◆ **What you should do**
Reproduce the lines below exactly, starting at the one containing "Launch Edge from" and stopping at the final line.

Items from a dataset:
........
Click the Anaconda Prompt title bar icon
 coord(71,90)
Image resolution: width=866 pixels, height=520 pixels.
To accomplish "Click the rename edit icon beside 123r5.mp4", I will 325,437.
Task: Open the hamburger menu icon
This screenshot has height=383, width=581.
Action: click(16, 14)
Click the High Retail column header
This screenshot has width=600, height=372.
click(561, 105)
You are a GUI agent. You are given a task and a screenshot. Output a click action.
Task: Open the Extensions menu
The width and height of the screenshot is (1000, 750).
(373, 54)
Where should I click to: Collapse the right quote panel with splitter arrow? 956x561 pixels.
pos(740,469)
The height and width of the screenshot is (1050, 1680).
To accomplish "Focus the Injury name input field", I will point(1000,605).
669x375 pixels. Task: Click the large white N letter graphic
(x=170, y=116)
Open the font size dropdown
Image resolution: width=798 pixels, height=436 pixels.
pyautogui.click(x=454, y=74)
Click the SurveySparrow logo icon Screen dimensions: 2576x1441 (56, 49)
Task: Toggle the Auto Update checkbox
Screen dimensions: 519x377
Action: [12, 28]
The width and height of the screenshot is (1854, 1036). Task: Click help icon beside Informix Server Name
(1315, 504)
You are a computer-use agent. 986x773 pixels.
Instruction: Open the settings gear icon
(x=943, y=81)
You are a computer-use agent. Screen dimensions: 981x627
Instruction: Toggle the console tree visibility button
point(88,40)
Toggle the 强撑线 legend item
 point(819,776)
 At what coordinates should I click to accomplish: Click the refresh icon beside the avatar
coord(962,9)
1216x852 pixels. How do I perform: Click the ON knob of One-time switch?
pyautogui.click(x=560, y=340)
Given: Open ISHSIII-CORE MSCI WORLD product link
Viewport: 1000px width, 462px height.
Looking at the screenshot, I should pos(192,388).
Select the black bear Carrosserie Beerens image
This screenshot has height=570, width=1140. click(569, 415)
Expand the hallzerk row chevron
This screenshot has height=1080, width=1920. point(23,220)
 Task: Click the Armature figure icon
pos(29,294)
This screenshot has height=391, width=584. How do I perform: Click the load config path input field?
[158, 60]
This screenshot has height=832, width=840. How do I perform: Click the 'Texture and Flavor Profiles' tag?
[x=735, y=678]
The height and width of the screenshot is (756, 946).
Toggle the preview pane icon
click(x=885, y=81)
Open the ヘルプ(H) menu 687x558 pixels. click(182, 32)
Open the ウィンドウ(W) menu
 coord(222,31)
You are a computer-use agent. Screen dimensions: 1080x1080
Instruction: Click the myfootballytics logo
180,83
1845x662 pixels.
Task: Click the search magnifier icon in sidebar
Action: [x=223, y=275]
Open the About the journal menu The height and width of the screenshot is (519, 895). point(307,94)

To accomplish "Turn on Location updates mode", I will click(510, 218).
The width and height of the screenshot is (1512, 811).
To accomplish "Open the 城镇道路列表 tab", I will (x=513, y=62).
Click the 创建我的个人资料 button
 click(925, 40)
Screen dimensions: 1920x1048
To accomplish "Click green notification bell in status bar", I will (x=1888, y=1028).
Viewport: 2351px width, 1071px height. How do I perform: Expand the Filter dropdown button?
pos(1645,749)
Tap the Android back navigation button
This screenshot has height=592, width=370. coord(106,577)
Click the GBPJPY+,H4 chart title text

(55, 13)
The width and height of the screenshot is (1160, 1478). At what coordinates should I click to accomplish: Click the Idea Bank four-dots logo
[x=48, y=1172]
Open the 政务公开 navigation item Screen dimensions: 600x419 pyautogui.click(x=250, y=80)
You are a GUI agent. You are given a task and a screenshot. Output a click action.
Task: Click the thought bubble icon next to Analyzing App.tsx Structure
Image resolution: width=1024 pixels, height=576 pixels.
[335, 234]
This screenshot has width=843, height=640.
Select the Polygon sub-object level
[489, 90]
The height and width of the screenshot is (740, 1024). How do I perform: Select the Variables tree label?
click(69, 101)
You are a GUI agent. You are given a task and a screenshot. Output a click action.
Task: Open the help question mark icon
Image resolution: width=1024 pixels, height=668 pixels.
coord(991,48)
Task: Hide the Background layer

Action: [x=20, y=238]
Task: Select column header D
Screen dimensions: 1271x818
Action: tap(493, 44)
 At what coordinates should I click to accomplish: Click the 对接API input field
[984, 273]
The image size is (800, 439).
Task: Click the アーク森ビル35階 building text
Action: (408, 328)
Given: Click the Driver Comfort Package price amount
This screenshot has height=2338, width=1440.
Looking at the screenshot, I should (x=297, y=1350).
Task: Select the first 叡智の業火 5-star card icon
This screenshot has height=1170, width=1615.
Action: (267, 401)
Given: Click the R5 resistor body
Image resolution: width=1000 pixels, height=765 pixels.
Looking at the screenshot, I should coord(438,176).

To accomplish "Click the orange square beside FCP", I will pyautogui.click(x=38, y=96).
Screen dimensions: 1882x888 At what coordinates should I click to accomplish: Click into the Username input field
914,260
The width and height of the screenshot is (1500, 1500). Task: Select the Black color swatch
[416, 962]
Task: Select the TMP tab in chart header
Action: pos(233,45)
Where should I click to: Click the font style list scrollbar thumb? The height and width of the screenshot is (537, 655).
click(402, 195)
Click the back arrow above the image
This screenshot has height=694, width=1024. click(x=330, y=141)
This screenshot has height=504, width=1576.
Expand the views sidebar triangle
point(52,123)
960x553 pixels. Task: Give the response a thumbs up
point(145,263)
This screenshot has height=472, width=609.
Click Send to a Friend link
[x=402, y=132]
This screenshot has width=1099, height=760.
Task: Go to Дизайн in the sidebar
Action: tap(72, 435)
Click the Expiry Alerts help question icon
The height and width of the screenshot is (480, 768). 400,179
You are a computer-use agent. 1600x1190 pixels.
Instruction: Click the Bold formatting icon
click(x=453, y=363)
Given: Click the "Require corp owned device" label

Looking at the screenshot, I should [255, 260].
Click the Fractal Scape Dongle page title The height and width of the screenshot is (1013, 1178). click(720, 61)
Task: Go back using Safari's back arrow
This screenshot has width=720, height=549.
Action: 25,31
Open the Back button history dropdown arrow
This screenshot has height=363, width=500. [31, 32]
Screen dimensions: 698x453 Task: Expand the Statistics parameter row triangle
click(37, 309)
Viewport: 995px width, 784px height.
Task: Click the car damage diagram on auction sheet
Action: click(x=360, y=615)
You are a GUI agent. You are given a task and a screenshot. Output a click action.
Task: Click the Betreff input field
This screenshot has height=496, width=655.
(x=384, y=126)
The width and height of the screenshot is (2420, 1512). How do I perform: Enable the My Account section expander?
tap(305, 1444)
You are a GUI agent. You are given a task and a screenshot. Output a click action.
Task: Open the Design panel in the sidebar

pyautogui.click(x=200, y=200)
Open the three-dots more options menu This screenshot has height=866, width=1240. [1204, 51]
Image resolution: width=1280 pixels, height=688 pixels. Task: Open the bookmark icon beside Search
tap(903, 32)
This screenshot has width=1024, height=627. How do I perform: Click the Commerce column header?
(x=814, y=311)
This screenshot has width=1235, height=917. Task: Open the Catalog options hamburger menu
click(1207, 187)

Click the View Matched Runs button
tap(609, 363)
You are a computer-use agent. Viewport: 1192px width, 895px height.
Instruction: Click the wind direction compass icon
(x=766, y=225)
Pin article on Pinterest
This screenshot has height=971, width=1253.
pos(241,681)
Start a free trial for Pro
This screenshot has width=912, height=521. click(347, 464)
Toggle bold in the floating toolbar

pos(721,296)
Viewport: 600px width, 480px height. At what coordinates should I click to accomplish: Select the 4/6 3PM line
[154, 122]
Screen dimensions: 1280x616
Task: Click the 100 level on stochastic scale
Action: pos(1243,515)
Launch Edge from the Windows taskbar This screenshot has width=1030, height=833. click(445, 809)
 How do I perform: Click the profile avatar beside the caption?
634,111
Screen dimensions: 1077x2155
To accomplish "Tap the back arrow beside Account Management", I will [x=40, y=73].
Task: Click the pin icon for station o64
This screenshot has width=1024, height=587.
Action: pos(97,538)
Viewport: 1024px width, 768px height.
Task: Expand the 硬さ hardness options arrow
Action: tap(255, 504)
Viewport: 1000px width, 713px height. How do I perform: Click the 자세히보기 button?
........
◆ **Reply**
Launch Edge from the Windows taskbar This screenshot has width=1030, height=833. click(445, 809)
 How do I perform: Click the profile avatar beside the caption?
634,111
Screen dimensions: 1077x2155
To accomplish "Tap the back arrow beside Account Management", I will [x=40, y=73].
Task: Click the pin icon for station o64
This screenshot has width=1024, height=587.
Action: pos(97,538)
Viewport: 1024px width, 768px height.
Task: Expand the 硬さ hardness options arrow
Action: tap(255, 504)
Viewport: 1000px width, 713px height. How do I perform: Click the 자세히보기 button?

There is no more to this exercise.